*** Block opens ***

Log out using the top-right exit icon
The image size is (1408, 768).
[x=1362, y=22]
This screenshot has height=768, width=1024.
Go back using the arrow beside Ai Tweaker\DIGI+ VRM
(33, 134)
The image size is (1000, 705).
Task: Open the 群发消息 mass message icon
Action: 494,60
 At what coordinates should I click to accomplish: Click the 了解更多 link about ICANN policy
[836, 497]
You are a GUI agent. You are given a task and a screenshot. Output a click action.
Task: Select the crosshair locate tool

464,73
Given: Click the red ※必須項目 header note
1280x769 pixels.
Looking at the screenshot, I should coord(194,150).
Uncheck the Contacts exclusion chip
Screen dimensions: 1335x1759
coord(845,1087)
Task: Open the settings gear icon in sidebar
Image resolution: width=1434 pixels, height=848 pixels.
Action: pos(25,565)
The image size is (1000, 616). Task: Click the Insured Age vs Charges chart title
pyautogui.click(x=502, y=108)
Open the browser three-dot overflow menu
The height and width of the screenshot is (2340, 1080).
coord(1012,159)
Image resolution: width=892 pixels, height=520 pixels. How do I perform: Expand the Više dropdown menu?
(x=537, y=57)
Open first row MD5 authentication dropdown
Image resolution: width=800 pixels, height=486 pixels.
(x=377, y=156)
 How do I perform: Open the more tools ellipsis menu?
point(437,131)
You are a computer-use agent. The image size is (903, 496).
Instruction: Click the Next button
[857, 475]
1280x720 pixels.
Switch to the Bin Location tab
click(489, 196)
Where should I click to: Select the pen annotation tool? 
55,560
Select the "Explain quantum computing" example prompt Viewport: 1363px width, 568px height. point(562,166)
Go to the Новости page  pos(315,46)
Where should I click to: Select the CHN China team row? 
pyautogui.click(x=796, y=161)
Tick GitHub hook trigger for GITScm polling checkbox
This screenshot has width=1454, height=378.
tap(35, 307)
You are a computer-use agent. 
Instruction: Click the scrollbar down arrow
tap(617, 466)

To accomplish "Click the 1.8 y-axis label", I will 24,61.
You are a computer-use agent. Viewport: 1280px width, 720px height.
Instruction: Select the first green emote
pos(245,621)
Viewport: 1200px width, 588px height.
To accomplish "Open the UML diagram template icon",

*** Block closes ***

▶ [Exercise requirements] Only lines with the string "computer" are wanted; please find each one in the listing and copy it.

▶ [Task result]
You are a computer-use agent. The image size is (903, 496).
You are a computer-use agent. 
You are a computer-use agent. Viewport: 1280px width, 720px height.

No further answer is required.